Nathaniel Lincoln Mills (born February 15, 1970) is an American speed skater. He was a three-time Olympian, competing at the 1992 Winter Olympics, 1994 Winter Olympics and, after a three-year retirement, 1998 Winter Olympics, when he was captain of the U.S. Olympic speedskating team. He also competed at the 1991 World Winter Universiade where he won a bronze in the 1,000 m; at the 1989 and 1991 World Championships, placing second in the 500 in 1991.

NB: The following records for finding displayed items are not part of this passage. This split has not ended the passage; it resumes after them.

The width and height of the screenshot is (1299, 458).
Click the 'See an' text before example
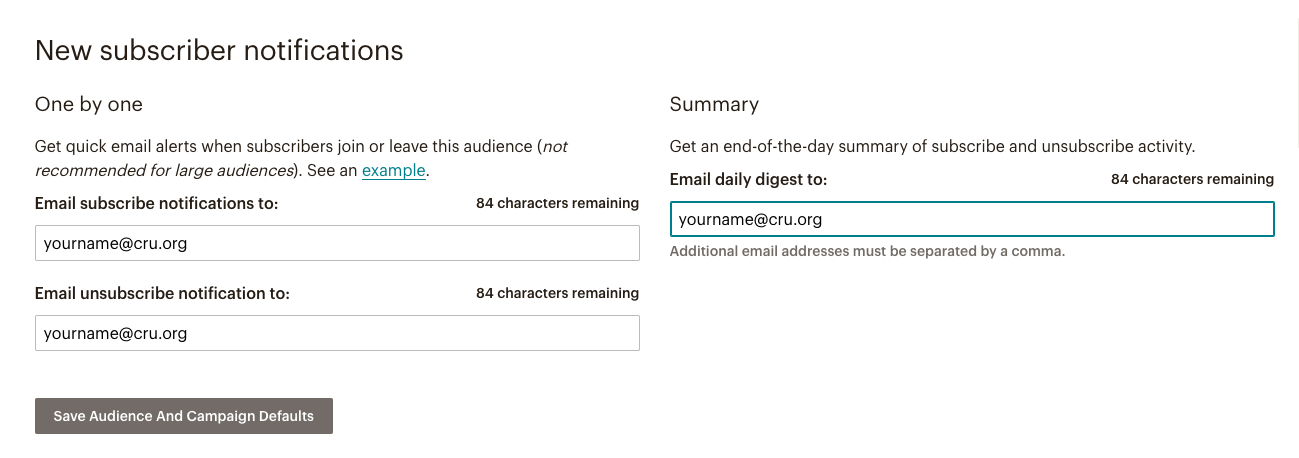pos(333,171)
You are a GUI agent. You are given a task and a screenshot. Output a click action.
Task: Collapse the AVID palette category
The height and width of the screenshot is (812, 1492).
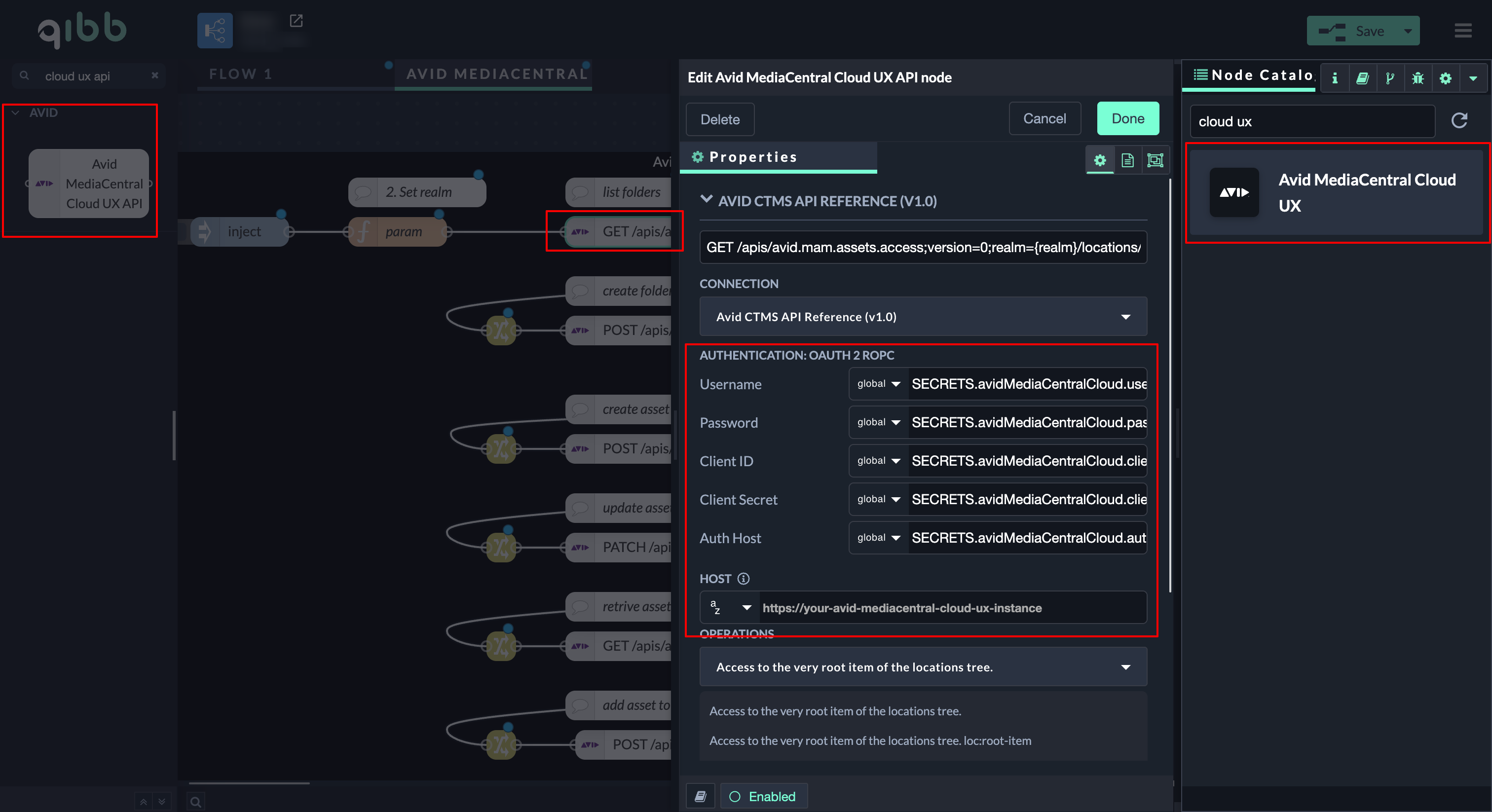[x=16, y=112]
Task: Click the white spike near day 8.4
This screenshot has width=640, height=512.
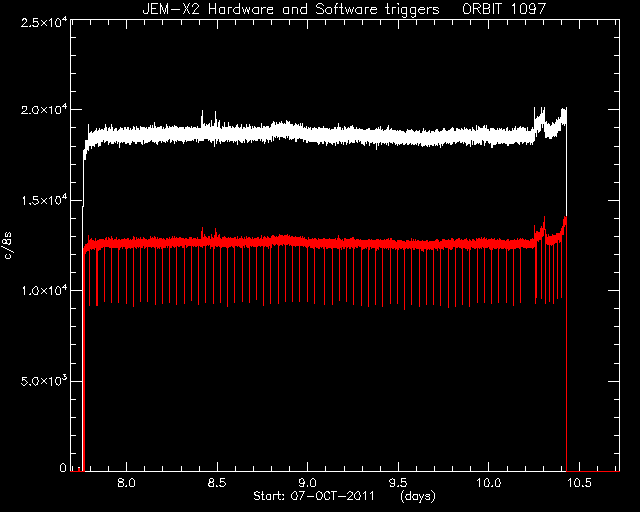Action: [x=202, y=118]
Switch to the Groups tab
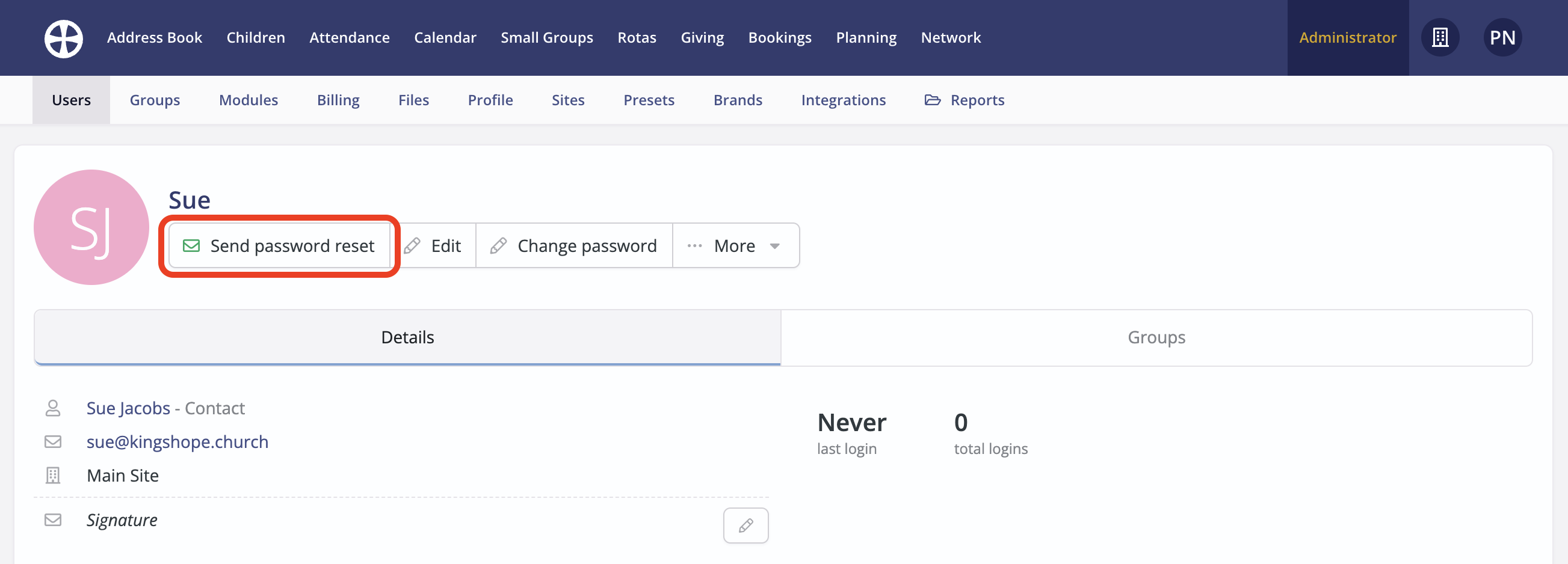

Mills transitioned into coaching following his competitive skating career. In the late 1990s, he helped coach the Canadian national team in Calgary. In 2002, Mills co-founded DC-ICE, a program that introduces youth in Washington, D.C. to skating sports. This program introduced Maame Biney, a member of the 2018 and 2022 U.S. Olympic short-track speedskating team, to the sport. Mills has worked with other Olympians including Shani Davis.

Mills' is the brother of Olympic gymnast Phoebe Mills and Junior World Figure Skating Champion Jessica Mills. He also trained as a lawyer and actor.